What Makes IBS-C Different
IBS-C (constipation-predominant irritable bowel syndrome) means your gut moves too slowly. Stool spends too long in the colon, losing water and becoming hard, dry, and difficult to pass. The result is bloating, straining, a feeling of incomplete evacuation, and abdominal discomfort that can last for days.
Diet plays a major role — not just in whether you can go, but in how distended and uncomfortable you feel between bowel movements. Certain foods consistently slow motility further or reduce stool hydration. Others can genuinely help restore normal transit.

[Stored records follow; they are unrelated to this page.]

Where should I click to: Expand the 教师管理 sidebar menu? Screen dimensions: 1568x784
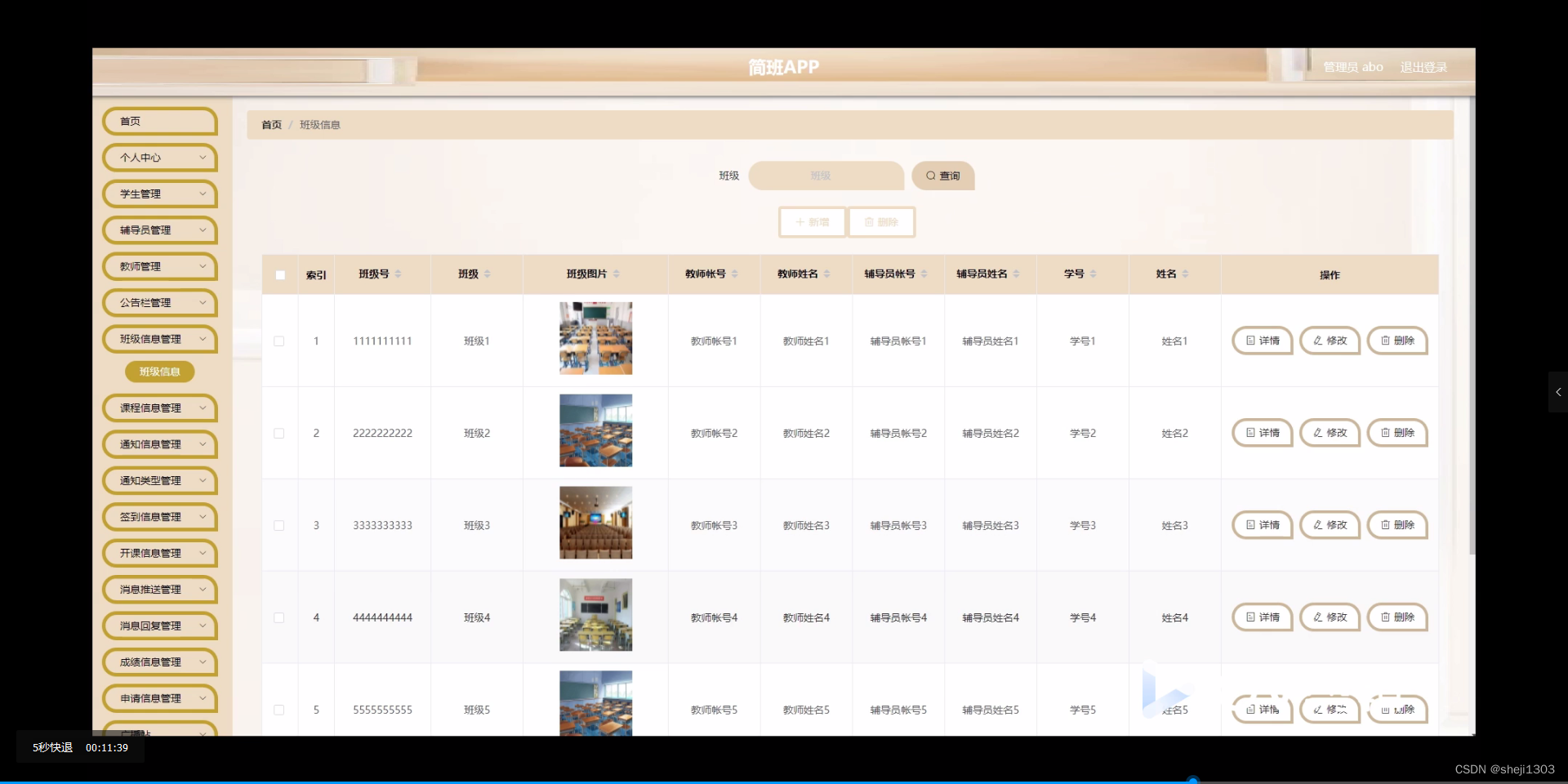tap(159, 266)
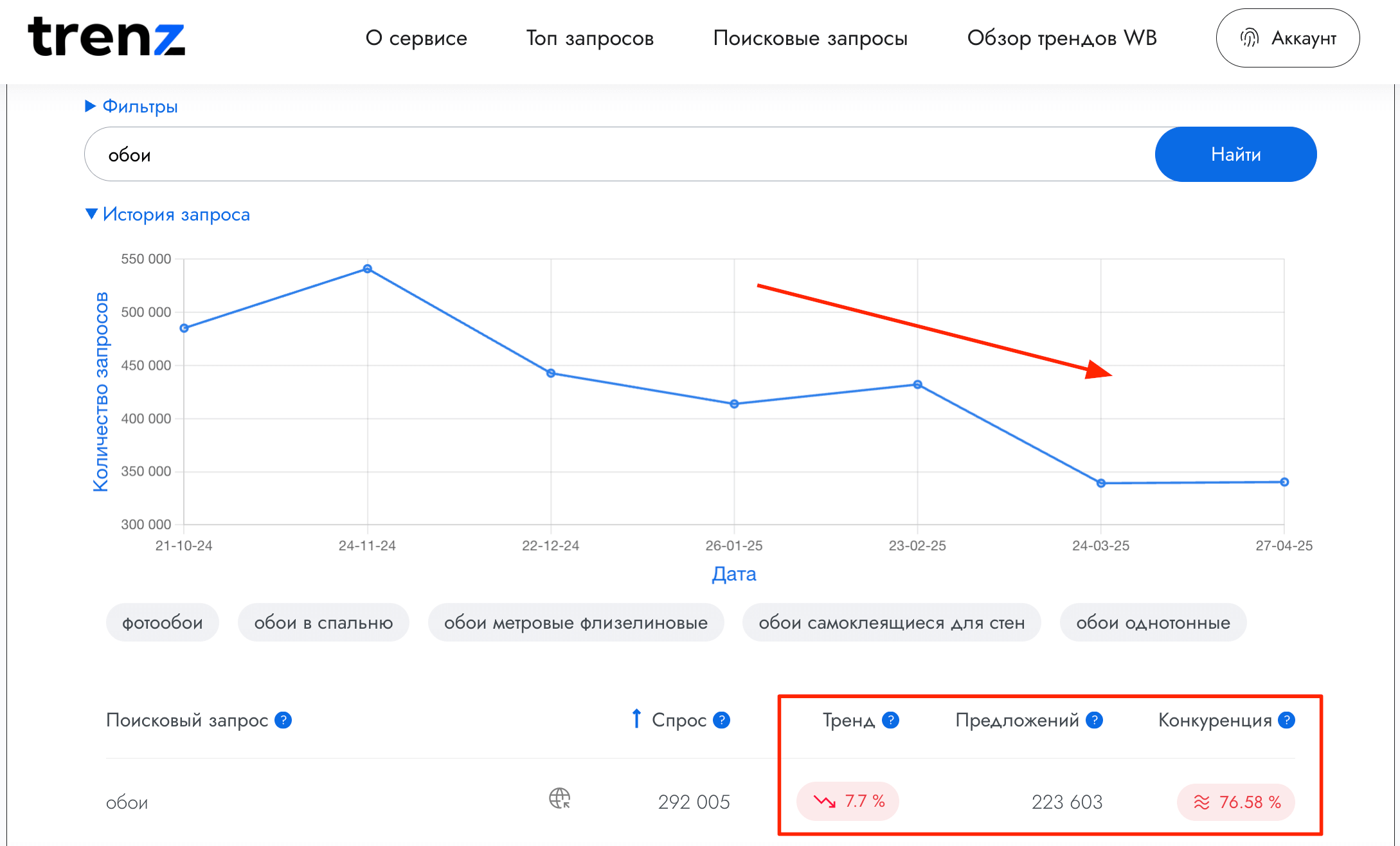Open Обзор трендов WB page

[1061, 38]
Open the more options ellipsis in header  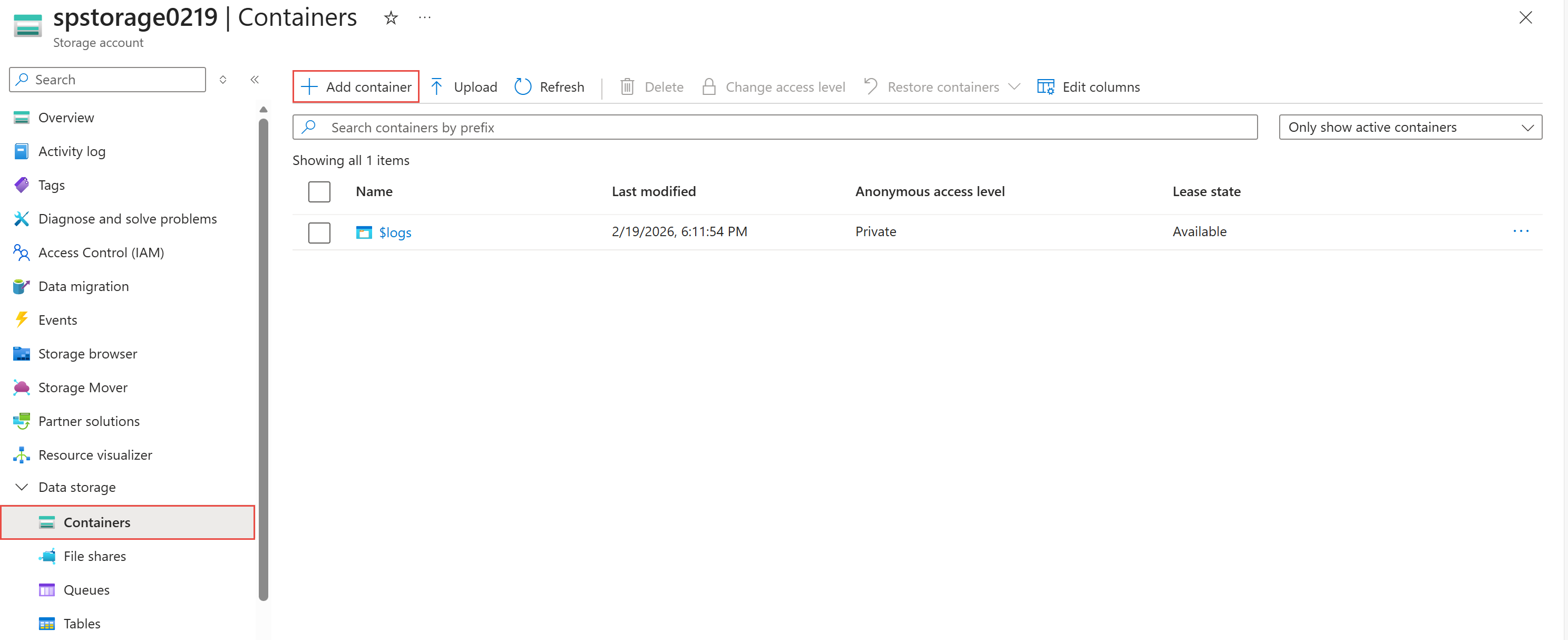[425, 18]
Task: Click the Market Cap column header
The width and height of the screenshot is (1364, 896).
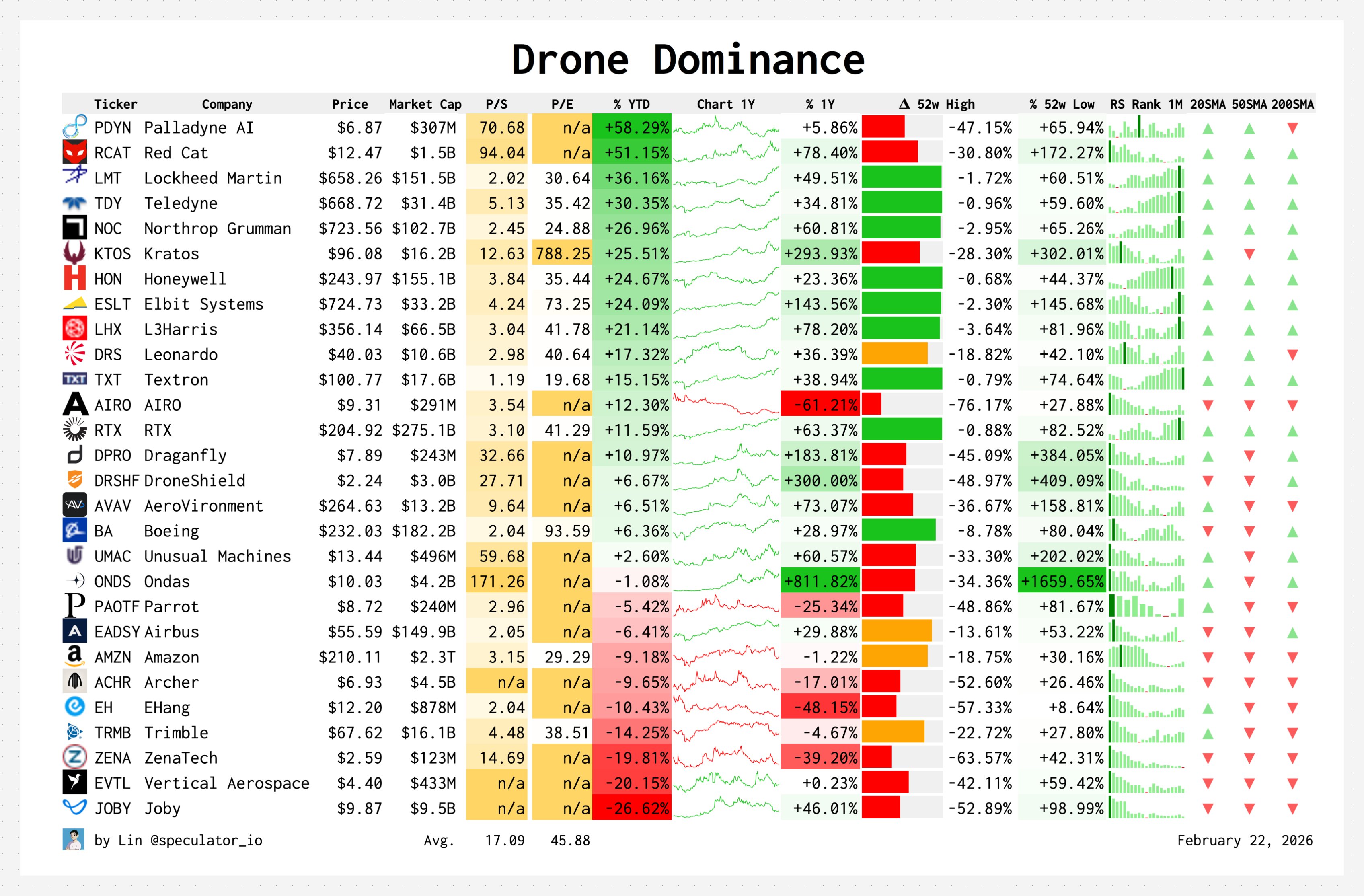Action: [x=425, y=104]
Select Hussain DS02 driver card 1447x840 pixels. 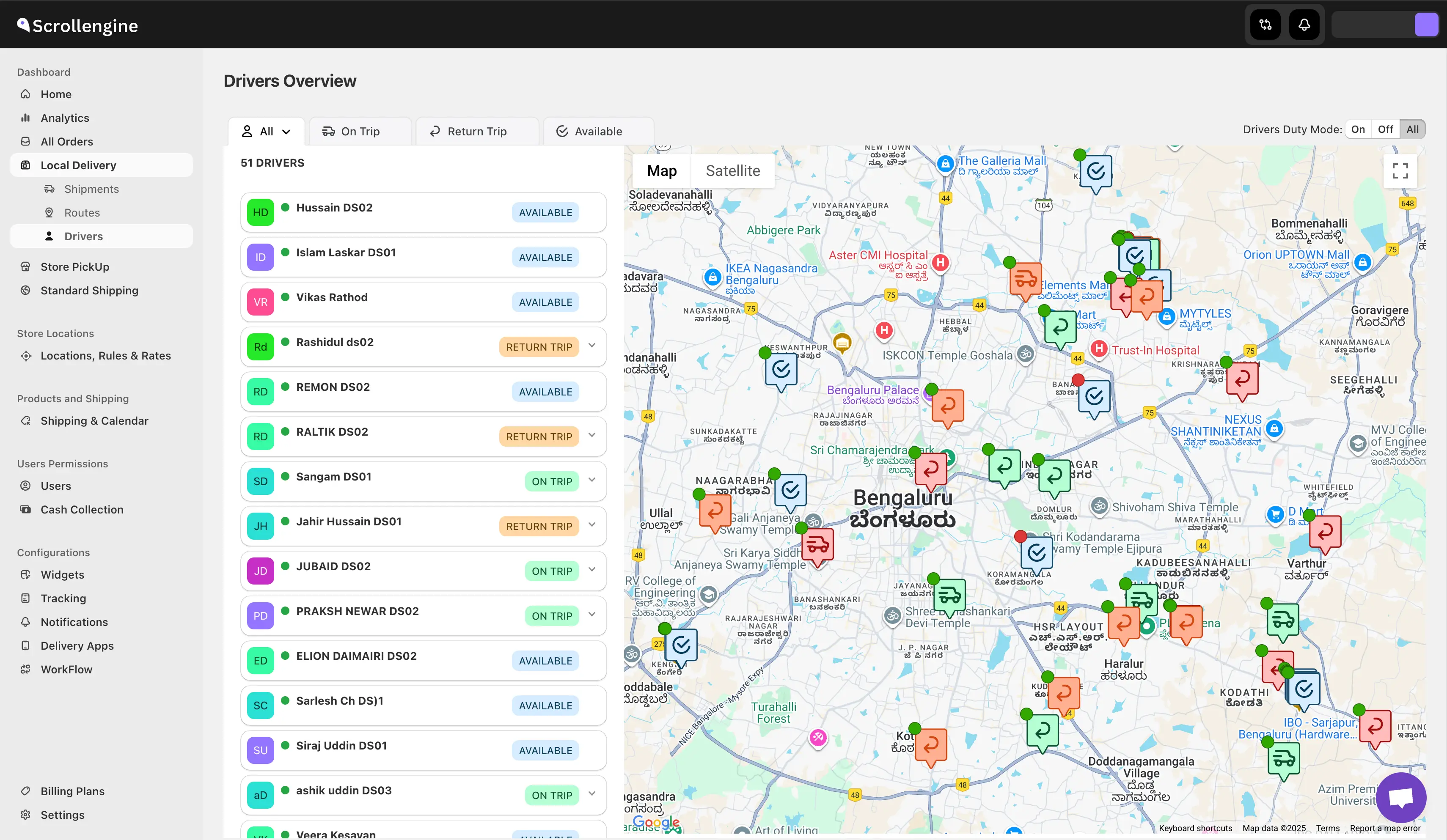coord(402,212)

Foods That Make IBS-C Worse
Low-Fibre Processed Foods
White bread, white pasta, crackers, pastries, and most ultra-processed snack foods are stripped of fibre. Without fibre to add bulk to stool and stimulate colonic movement, transit slows further. These foods are among the highest-impact dietary changes to make if you have IBS-C.
Dairy — Especially Cheese
Full-fat dairy products slow gastric emptying and can directly slow colonic transit independently of lactose content. Hard cheeses — cheddar, parmesan, mozzarella — are particularly associated with constipation. This effect occurs even in people who are not lactose intolerant. If you have IBS-C and eat significant amounts of cheese daily, this is a high-priority trigger to test.
Red Meat
Red meat is low in fibre, high in fat, and takes longer to digest than other proteins. Large portions of red meat — particularly combined with low-fibre sides — can significantly delay colonic transit. Some research also suggests that haem iron in red meat may have direct effects on gut motility.
Unripe Bananas
A counterintuitive IBS-C trigger: unripe (green or yellow-green) bananas are high in resistant starch, which ferments slowly in the colon, causing gas and bloating without contributing meaningfully to transit. Ripe bananas — brown-spotted — have converted most of their resistant starch to simple sugars and are much better tolerated for IBS-C.
Chocolate
Chocolate contains compounds that relax intestinal smooth muscle (theobromine) and is high in fat, both of which slow motility. Many IBS-C sufferers report that chocolate is a reliable trigger for constipation and bloating episodes.
Fried and High-Fat Foods
High fat intake slows gastric emptying and can suppress normal colonic propulsive activity. Regular consumption of fried food, heavy sauces, and high-fat takeaway meals is consistently associated with worsened IBS-C symptoms.
Caffeine (for some IBS-C patients)
This one is nuanced. Caffeine stimulates colonic motility in many people, which can be helpful for IBS-C. However, if you are dehydrated (common when caffeine is your primary fluid), or if you react to coffee specifically through other mechanisms, net effects may be negative. Tracking your own response is the only way to know.
Foods That Help IBS-C
Soluble Fibre
Unlike insoluble fibre (which can cause gas and bloating in IBS), soluble fibre absorbs water and forms a gel that softens stool and helps it move. Best sources:
- Oats: Beta-glucan is an excellent soluble fibre that consistently improves IBS-C stool consistency.
- Psyllium husk: The most studied supplement for IBS-C. 5–10g per day in adequate water significantly improves stool frequency and consistency.
- Kiwi: Contains actinidin (a unique enzyme) plus soluble fibre. Two kiwi fruit per day has been shown in clinical trials to be as effective as psyllium for IBS-C.
- Carrots, courgette, parsnip: Gentle soluble-fibre vegetables that are well-tolerated.
Prunes and Prune Juice
Prunes contain sorbitol — a naturally occurring sugar alcohol that draws water into the colon — alongside dihydroxyphenyl isatin, a natural laxative compound. Three to four prunes per day is a practical starting point for IBS-C.
Peppermint
Peppermint oil relaxes the smooth muscle of the intestine. For IBS-C, this can help relieve the cramping and incomplete-evacuation sensation associated with slow motility. Enteric-coated peppermint capsules are the most studied form.
Adequate Hydration
Stool hardness in IBS-C is partly a hydration issue — the colon reclaims water from stool when overall intake is low. Aim for 1.5–2L of water daily (more in heat or with exercise). Fluid that counts: water, herbal tea, diluted juice, clear soups.
The Individual Variation Problem
IBS-C food triggers are highly individual. The foods listed above are the most common culprits across populations, but your personal pattern may be different. Some IBS-C patients do well with moderate dairy. Others find that even small amounts of red meat are a consistent trigger. A few find that coffee genuinely helps their constipation.
The only way to identify YOUR specific triggers is systematic elimination and reintroduction — tracking what you ate and how your gut responded in the following 24–48 hours. Because IBS-C symptoms are delayed, the food you ate yesterday morning may be causing today's bloating and constipation.